Warmth is in the heart,

especially when it is taken care of

"ChillyLady"

       i've never talked about my father very much.  And yet the other night i was telling Sir how when i pray, i pray to my dad.  i say things like: "if you are up there, can you give me a hand with ... *insert problem here* ... i could really use the help"   And i really don't know how religous i am; it isn't something i have ever given a lot of concern or thought too.    In fact, when i was younger, i used to "pray" to my grandmother instead.

        i was really angry at my father, because he died.  i had unresolved issues about things that a daughter shouldn't learn from her father.  Typical, statical childhood, being raised by dysfunctional parents.  i can say that with a rather clinical outlook now.  It doesn't feel like it is tearing me up inside as much anymore.  i know that these months of working with Sir are a large part of why many personal issues have been worked through.

        But aside from the past, and all that it entailed, i was even more angry at him because he left me alone, to deal with my mother.  And her dependancy on him transferred to me, as i knew it would.   Unfortunately, i was not equipped to handle it, and i very quickly became mired down by all her needs.  i was constantly trying to make things better for her.   i was newly remarried and trying to juggle a relationship with the hubster, around her, and was constantly putting her first, before us.  i resented the situation completely, but did not have the skills to change it. 

        i'm slowly working through all of this, and i do feel i am making progress.

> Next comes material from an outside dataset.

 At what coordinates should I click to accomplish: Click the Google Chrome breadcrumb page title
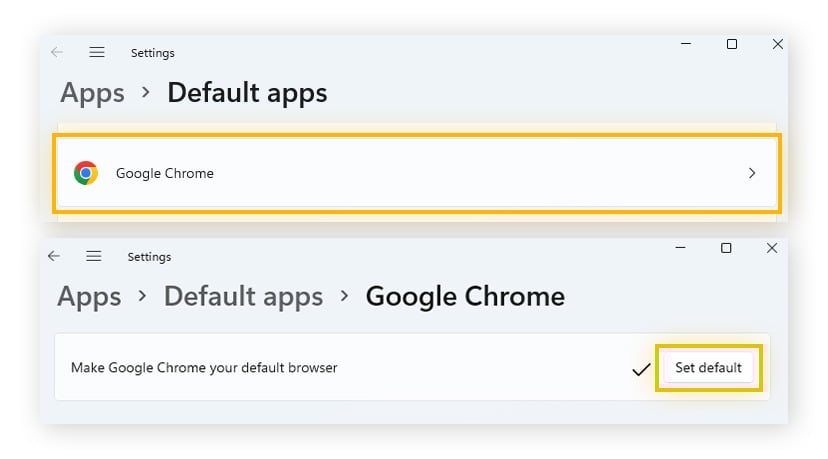tap(465, 296)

        And yet, in spite of all the bad, i find myself remembering nice things, at the oddest of times.  i am recognizing now, how the mixed messages i was receiving from him ... at once being his "little girl" and in the next instant being touched inappropriately ... managed to confuse me long into my adulthood.  But there were many many times when his kindness and genuine care showed through.  Gestures such as sitting through a mother/daughter banquet for me, when my mother refused to go, or to giving me money to hide in my wallet on my first date.  "Mad money" he called it.  For me to have in case i had a disagreement with my new beau and needed a cab to get home. 

        And he would often dry my tears when my mother cut too deeply.  i think that is the most memorable part. 

        His parenting skills were the "learn as you go" variety, and yet his nature was one that should have made for a very good father.  But his own mother had placed him in a foster care centre when he was eight years old, and he spent the next five years being shifted from home to home, until he ran away.  At the age of thirteen he had arrived in the town that i was born in, with only the clothing on his back and a pair of rubber boots.  He had walked into a restaurant and asked for a job.  The proprietors, most likely sensing something was amiss, had taken him in and cared for him for the next four years.  At seventeen, he met my mother.  When she became pregnant, they married.  At such a young age, how could either of them possibly have the knowledge to raise babies?

***********************

        it is now "tomorrow" :)

        And i am reading back on my words and realizing how little emotion i actually have about my father right now.  There is a fondness of thought, whereas before i used to be very brittle.  But i am trying to remember if ever there was a time that i felt love for him.  i know i liked him.   i know i was wary of him.  i know that i always could depend on him to help me, be it good things or bad things i needed help for or from.  i know i was his favourite.  i think had he been less pressured and overwhelmed by my mother, and by the burning need to "become someone"  because of his childhood, that he may have been able to have much better relationships with his children.

        He did, in the end, accomplish the goal he had set out for himself.  He struggled from being seventeen, with a wife and son and no money, to retiring at the age of fifty-five as a financially comfortable business owner.  He was only able to enjoy that retirement for one year before he died.

        But i often wonder if he really got what he wanted out of life.  As i watch the rest of the dynamics within my family unfold, i cant help thinking there was one thing he never experienced.  One thing he had set out to have.

        He never did get his "real" family.